Sunday, May 9, 2010

greetings from the inside

Greetings from the inside of my undereye skin, where I spend an inordinate amount of time lately- there, and my guts. My eyes tell me I am exhausted, I am weak, I am excited, I am intellectually stimulated, I am happy, I am sad, I am facing inward or outward; my stomach tells me I am sick, I am pregnant, I am acidic and roiling, I am taking it all in or forcing it all out, I am afraid, I am honest, I am smelling something delicious smelling something terribly foul like underarm sour or the soft flat wetness of roadkill that hurts my heart daily.

I roam through my house absorbed and agitated with all I want to do and my physical self will not let me do without chills, vomit, faintness; I feel reduced to a Victorian womankind, weak and lightheaded, swooning and often bedridden. Oh I am in the family way. I am carrying child. I am carrying children. I often carry my own self like a shadow person, observing with great resentment the goings on of the buttery fleshed woman on my shoulders. I want to scrape corners clean with a toothbrush. I want to work like my red headed mother did when I was a child, without an outside world job, burnishing the house into a gleaming shining empire of cleanliness and smoothness. I want to strip walls, paint, rip up carpet, buy new sheets, patch holes in the wall, shave my husband's burly facial hair into a neater nest.
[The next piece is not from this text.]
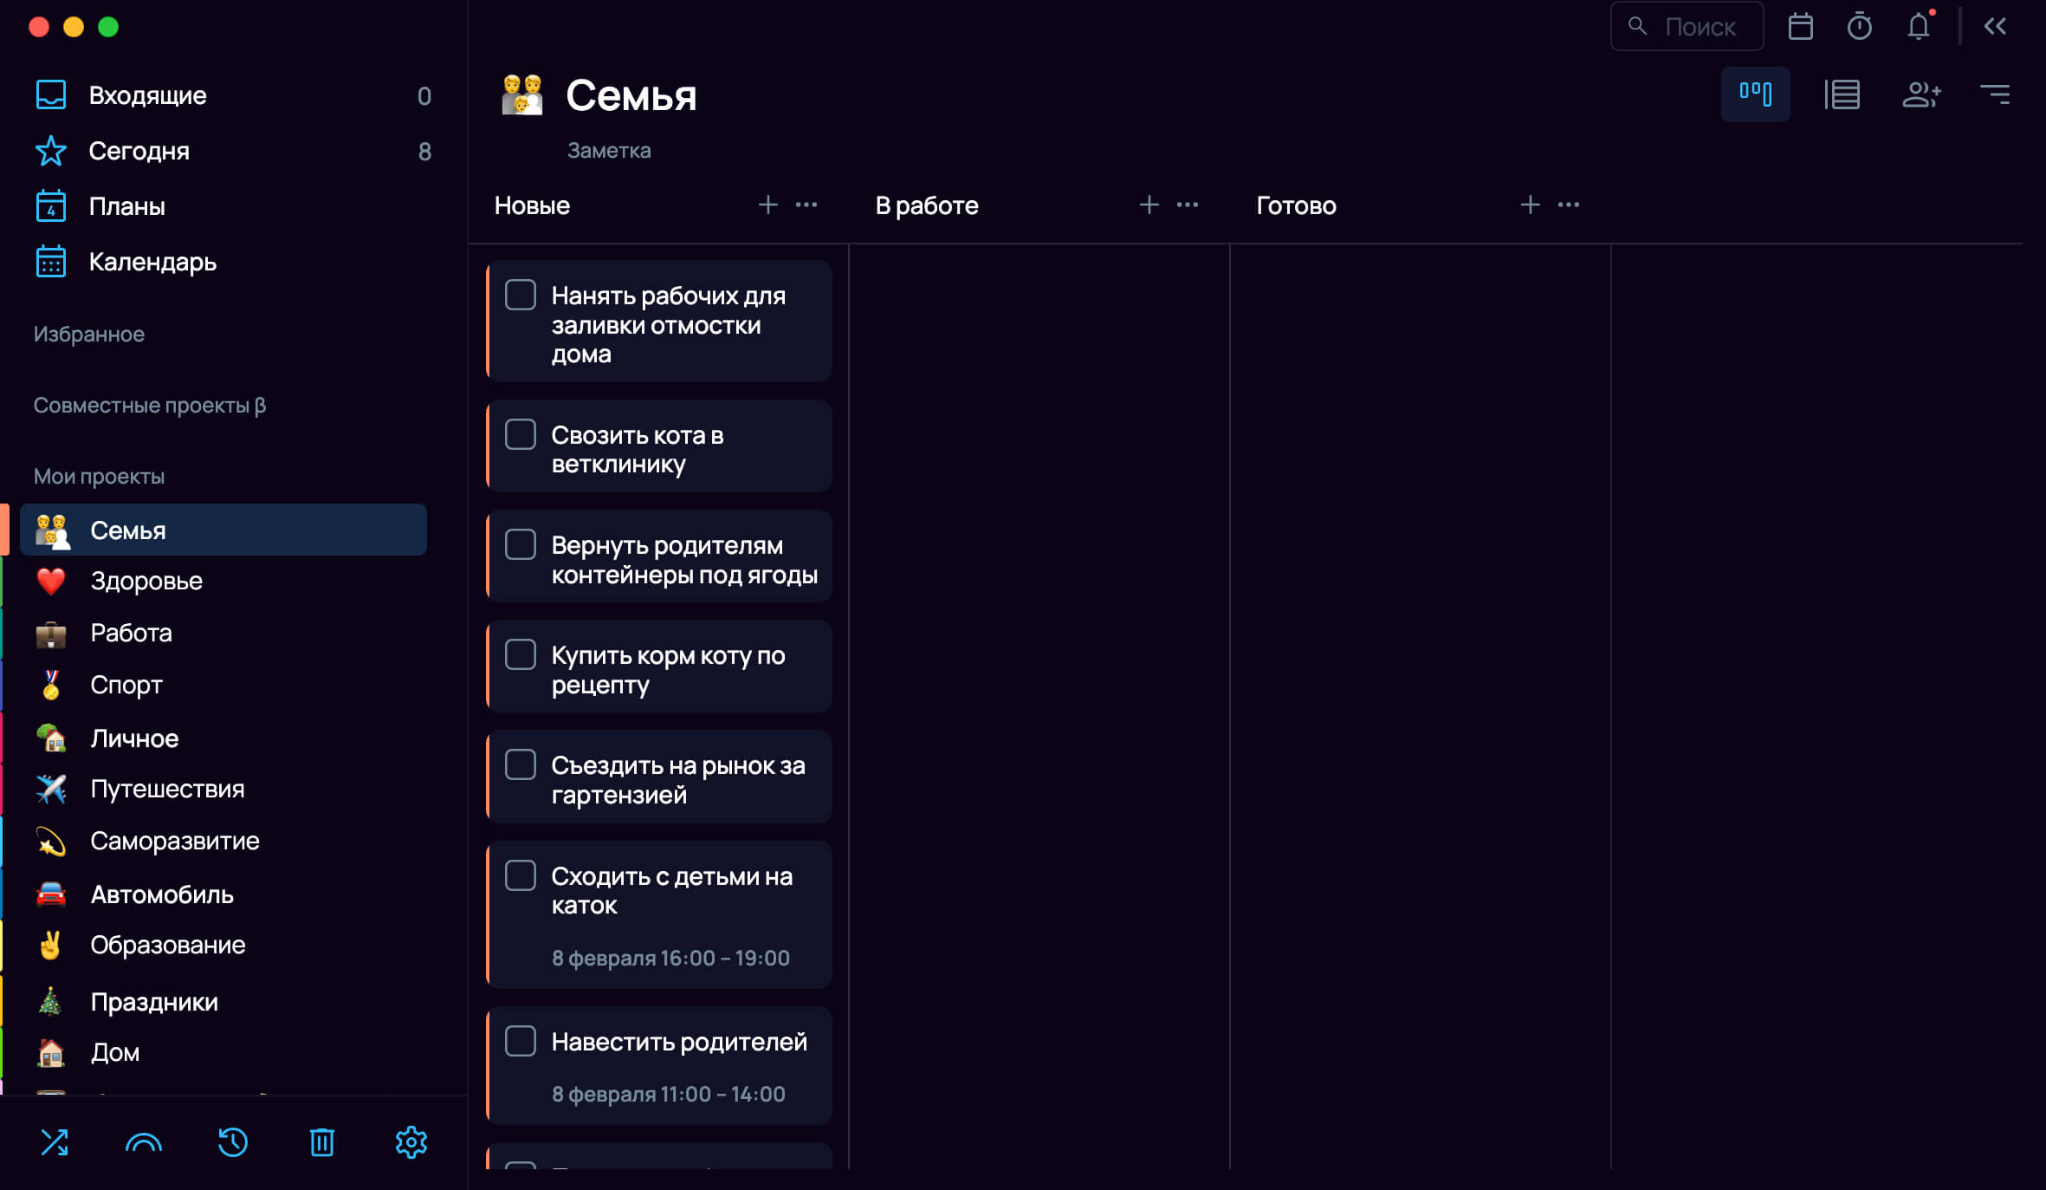Switch to the kanban board view icon

[x=1755, y=94]
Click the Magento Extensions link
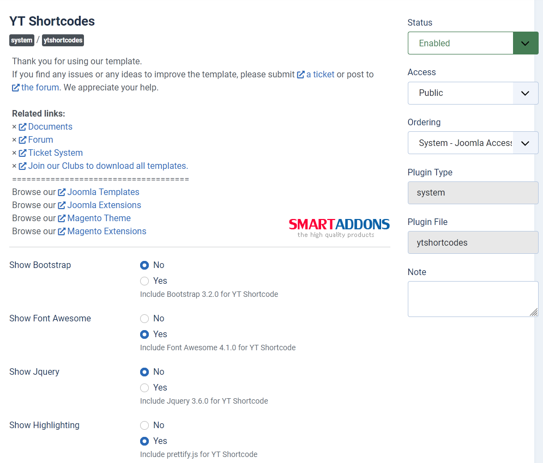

I want to reduce to manage.

There is no sex for the first three months, we agreed. This baby will not come out of my womb on any violotion of mine, we are encouraging him or her with our sexless orgasmless prescence to nourish and cling to the uterine walls, the placenta. I don't take caffiene, or gluten. I abstain.

Days pass and the child absorbs more than the calcium in my bones, there are hours of sleep given, there are legs crossed and trips untaken, there are plans unmade and a house unkept, there is the reduction. There is hope and wanting for pink baby flesh and smooth eyes like thumbprints of the other side we will gaze in for the first few months, to see what has been seen and like Mary Poppins knew, will be forgotten as the child grows in this world and leaves the etherworld behind. All is transformed.

My children rub my stomach and my husband weighs my breasts with large working hands like two great scales. I am purple nippled and rounded, I am inward. I am exactly the pod around the seed which keeps quiet until the great song is sung and the flower erupts with all it's smell and shape and movement and reach.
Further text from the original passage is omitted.